Task objective: With the pictures left out, reproduce exactly the lines from the one containing "Where should I" through the final line of the entries.

Records for this exercise:
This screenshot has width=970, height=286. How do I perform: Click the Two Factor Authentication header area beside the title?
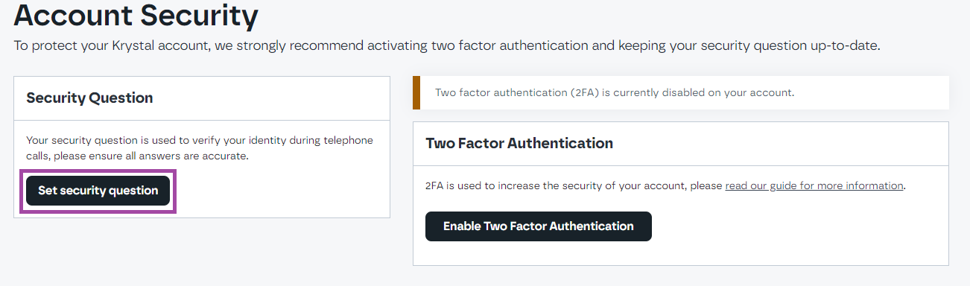pos(781,143)
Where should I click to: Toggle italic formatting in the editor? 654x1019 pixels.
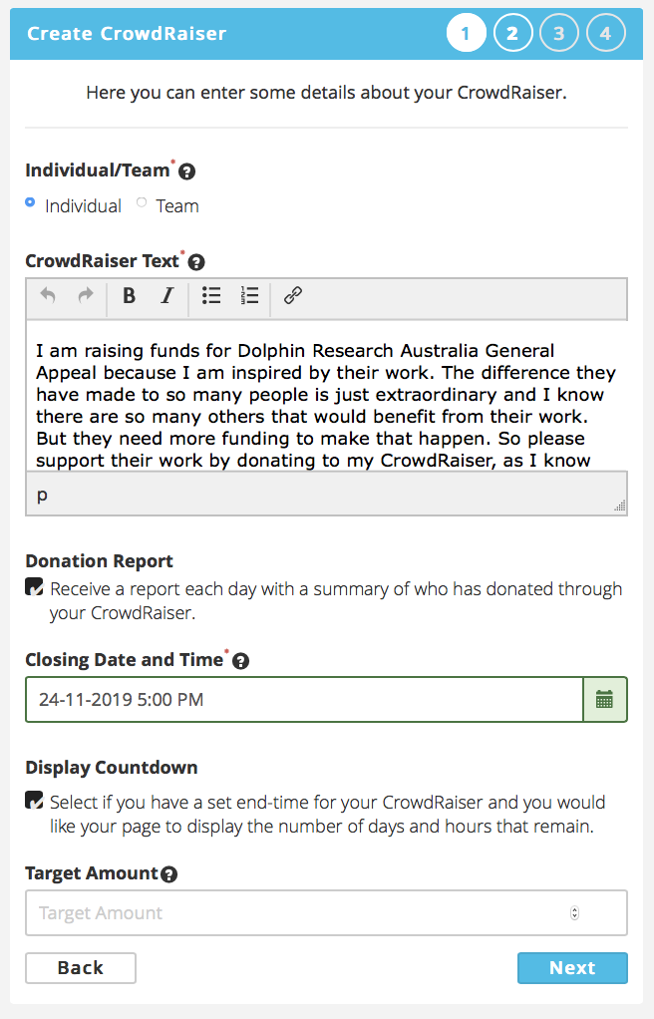(x=167, y=296)
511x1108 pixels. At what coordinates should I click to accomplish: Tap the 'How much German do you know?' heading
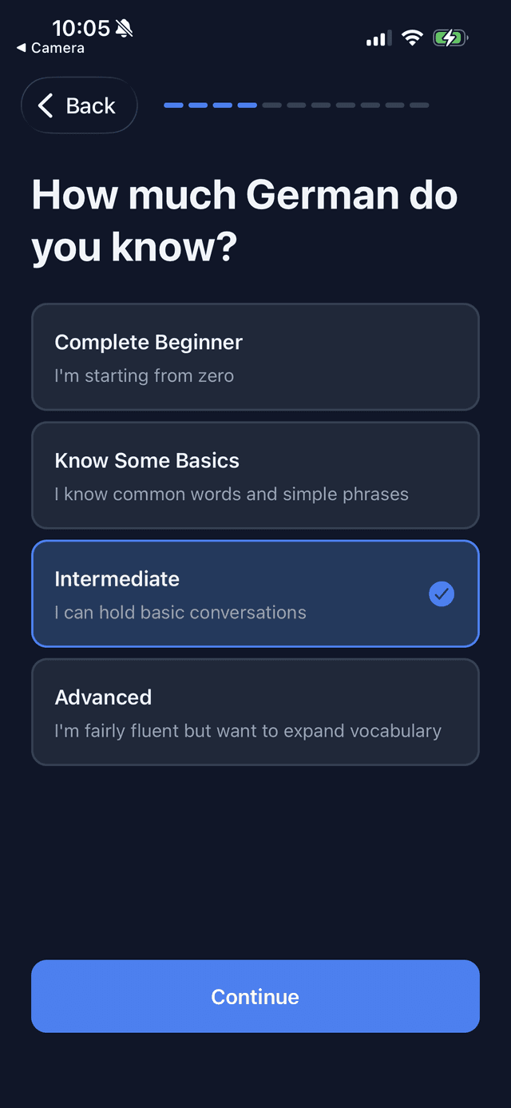tap(245, 220)
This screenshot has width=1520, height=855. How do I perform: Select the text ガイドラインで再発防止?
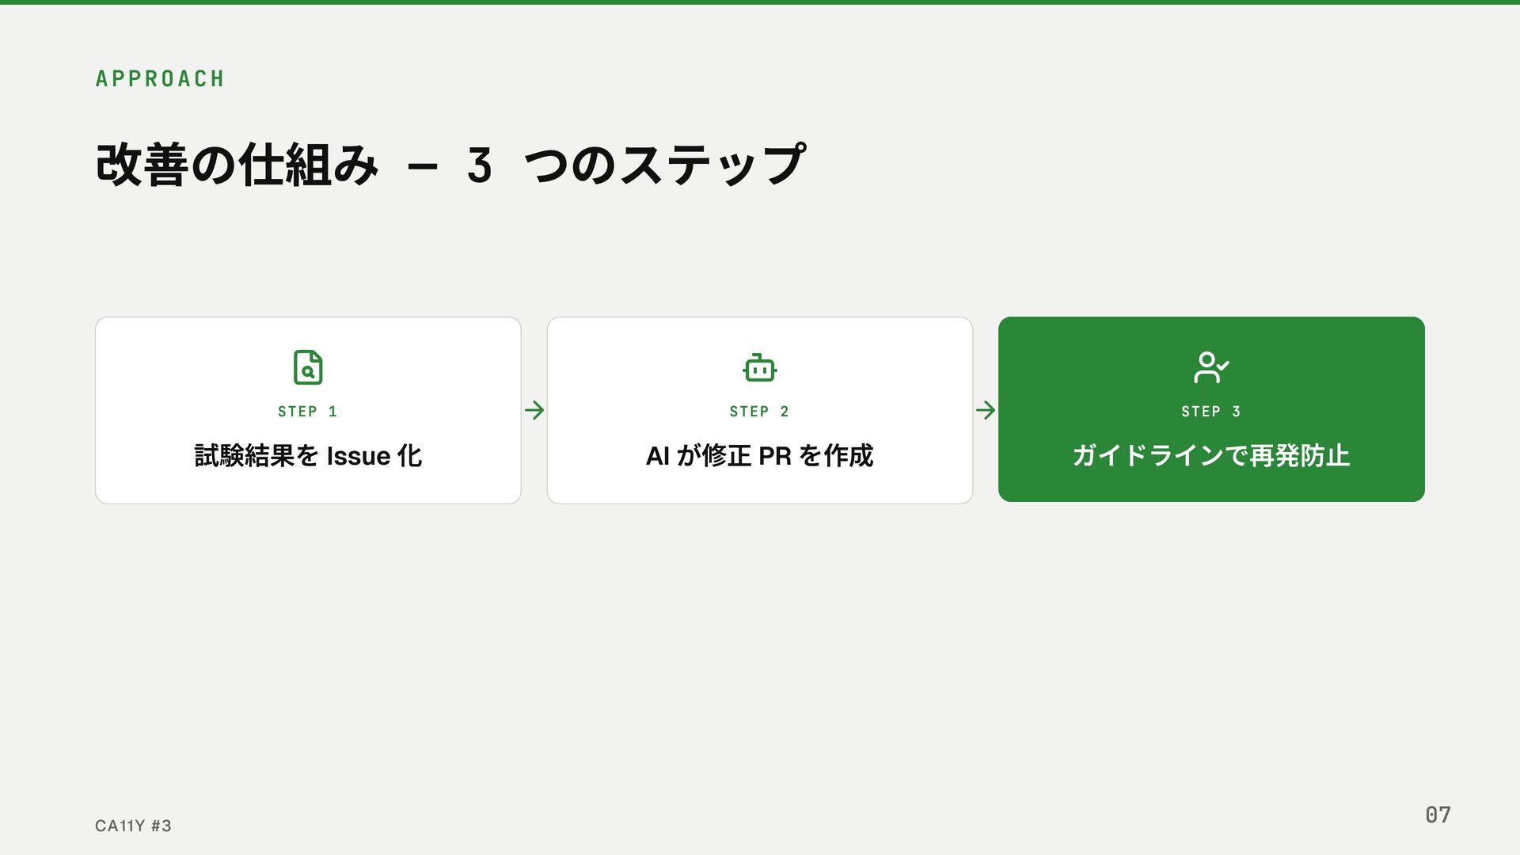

Answer area:
Where should I click to: Toggle italic formatting in the editor? 654x1019 pixels.
(x=167, y=296)
511x1108 pixels. At what coordinates should I click to accomplish: Tap the 'How much German do you know?' heading
tap(245, 220)
This screenshot has width=1520, height=855. How do I perform: Select the text ガイドラインで再発防止?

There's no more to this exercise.